Required action: Extract all of the data and reproduce it precisely.

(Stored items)
- - -
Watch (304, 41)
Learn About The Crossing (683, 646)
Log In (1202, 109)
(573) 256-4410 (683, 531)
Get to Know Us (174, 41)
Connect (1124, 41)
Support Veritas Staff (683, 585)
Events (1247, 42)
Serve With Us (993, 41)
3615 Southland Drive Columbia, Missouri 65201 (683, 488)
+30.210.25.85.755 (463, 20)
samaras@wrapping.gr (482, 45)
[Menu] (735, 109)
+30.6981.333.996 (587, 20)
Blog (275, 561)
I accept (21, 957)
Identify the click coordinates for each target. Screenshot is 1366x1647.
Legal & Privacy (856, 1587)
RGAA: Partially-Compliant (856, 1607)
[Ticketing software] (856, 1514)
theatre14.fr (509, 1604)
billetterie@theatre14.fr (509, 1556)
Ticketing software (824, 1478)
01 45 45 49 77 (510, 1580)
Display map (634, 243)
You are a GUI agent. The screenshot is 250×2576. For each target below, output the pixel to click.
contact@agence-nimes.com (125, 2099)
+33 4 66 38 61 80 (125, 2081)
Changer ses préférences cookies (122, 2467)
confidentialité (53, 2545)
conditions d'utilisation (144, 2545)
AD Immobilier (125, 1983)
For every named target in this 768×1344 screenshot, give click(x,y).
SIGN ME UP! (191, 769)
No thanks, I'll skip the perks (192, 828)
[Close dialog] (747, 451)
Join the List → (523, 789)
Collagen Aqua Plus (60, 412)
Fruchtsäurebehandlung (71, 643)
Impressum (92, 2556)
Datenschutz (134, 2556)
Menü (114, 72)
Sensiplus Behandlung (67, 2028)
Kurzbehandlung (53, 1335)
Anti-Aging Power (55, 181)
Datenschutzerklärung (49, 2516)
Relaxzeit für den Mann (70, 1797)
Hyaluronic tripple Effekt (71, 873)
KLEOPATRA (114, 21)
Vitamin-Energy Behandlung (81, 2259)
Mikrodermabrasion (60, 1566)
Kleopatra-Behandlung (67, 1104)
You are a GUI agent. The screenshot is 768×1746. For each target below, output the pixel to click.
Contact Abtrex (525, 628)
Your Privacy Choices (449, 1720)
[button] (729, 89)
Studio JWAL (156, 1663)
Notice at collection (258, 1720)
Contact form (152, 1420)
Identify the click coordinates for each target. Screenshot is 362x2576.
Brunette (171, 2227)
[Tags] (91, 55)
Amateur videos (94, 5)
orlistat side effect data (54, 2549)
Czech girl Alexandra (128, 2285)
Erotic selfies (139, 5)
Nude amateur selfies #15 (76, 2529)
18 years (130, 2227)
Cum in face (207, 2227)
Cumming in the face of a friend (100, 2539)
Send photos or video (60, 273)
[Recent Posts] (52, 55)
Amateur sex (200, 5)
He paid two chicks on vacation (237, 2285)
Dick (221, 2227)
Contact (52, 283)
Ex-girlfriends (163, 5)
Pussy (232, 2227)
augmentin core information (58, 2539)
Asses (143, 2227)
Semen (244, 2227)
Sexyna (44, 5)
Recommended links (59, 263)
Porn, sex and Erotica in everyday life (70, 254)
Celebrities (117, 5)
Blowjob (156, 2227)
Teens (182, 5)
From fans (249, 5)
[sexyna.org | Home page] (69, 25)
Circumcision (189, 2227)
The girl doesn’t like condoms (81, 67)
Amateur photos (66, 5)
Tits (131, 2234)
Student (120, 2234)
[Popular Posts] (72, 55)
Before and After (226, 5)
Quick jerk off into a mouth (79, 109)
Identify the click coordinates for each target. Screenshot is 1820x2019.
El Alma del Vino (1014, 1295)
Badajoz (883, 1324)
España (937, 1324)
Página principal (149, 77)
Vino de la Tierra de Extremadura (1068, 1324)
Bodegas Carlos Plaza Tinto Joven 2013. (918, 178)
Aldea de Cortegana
- - -
Task answer:
Watch (304, 41)
Learn About The Crossing (683, 646)
Log In (1202, 109)
(573) 256-4410 (683, 531)
Get to Know Us (174, 41)
Connect (1124, 41)
Support Veritas Staff (683, 585)
Events (1247, 42)
Serve With Us (993, 41)
3615 Southland Drive Columbia, Missouri 65201 (683, 488)
+30.210.25.85.755 (463, 20)
samaras@wrapping.gr (482, 45)
[Menu] (735, 109)
+30.6981.333.996 (587, 20)
Blog (275, 561)
I accept (21, 957)
Identify the click coordinates for each target. Screenshot is 1366x1647.
Legal & Privacy (856, 1587)
RGAA: Partially-Compliant (856, 1607)
[Ticketing software] (856, 1514)
theatre14.fr (509, 1604)
billetterie@theatre14.fr (509, 1556)
Ticketing software (824, 1478)
01 45 45 49 77 (510, 1580)
Display map (634, 243)
You are a GUI agent. The screenshot is 250×2576. For each target below, output the pixel to click.
contact@agence-nimes.com (125, 2099)
+33 4 66 38 61 80 (125, 2081)
Changer ses préférences cookies (122, 2467)
confidentialité (53, 2545)
conditions d'utilisation (144, 2545)
AD Immobilier (125, 1983)
For every named target in this 768×1344 screenshot, give click(x,y).
SIGN ME UP! (191, 769)
No thanks, I'll skip the perks (192, 828)
[Close dialog] (747, 451)
Join the List → (523, 789)
Collagen Aqua Plus (60, 412)
Fruchtsäurebehandlung (71, 643)
Impressum (92, 2556)
Datenschutz (134, 2556)
Menü (114, 72)
Sensiplus Behandlung (67, 2028)
Kurzbehandlung (53, 1335)
Anti-Aging Power (55, 181)
Datenschutzerklärung (49, 2516)
Relaxzeit für den Mann (70, 1797)
Hyaluronic tripple Effekt (71, 873)
KLEOPATRA (114, 21)
Vitamin-Energy Behandlung (81, 2259)
Mikrodermabrasion (60, 1566)
Kleopatra-Behandlung (67, 1104)
You are a GUI agent. The screenshot is 768×1746. For each target below, output the pixel to click.
Contact Abtrex (525, 628)
Your Privacy Choices (449, 1720)
[button] (729, 89)
Studio JWAL (156, 1663)
Notice at collection (258, 1720)
Contact form (152, 1420)
Identify the click coordinates for each target. Screenshot is 362x2576.
Brunette (171, 2227)
[Tags] (91, 55)
Amateur videos (94, 5)
orlistat side effect data (54, 2549)
Czech girl Alexandra (128, 2285)
Erotic selfies (139, 5)
Nude amateur selfies #15 (76, 2529)
18 years (130, 2227)
Cum in face (207, 2227)
Cumming in the face of a friend (100, 2539)
Send photos or video (60, 273)
[Recent Posts] (52, 55)
Amateur sex (200, 5)
He paid two chicks on vacation (237, 2285)
Dick (221, 2227)
Contact (52, 283)
Ex-girlfriends (163, 5)
Pussy (232, 2227)
augmentin core information (58, 2539)
Asses (143, 2227)
Semen (244, 2227)
Sexyna (44, 5)
Recommended links (59, 263)
Porn, sex and Erotica in everyday life (70, 254)
Celebrities (117, 5)
Blowjob (156, 2227)
Teens (182, 5)
From fans (249, 5)
[sexyna.org | Home page] (69, 25)
Circumcision (189, 2227)
The girl doesn’t like condoms (81, 67)
Amateur photos (66, 5)
Tits (131, 2234)
Student (120, 2234)
[Popular Posts] (72, 55)
Before and After (226, 5)
Quick jerk off into a mouth (79, 109)
Identify the click coordinates for each target. Screenshot is 1820x2019.
El Alma del Vino (1014, 1295)
Badajoz (883, 1324)
España (937, 1324)
Página principal (149, 77)
Vino de la Tierra de Extremadura (1068, 1324)
Bodegas Carlos Plaza Tinto Joven 2013. (918, 178)
Aldea de Cortegana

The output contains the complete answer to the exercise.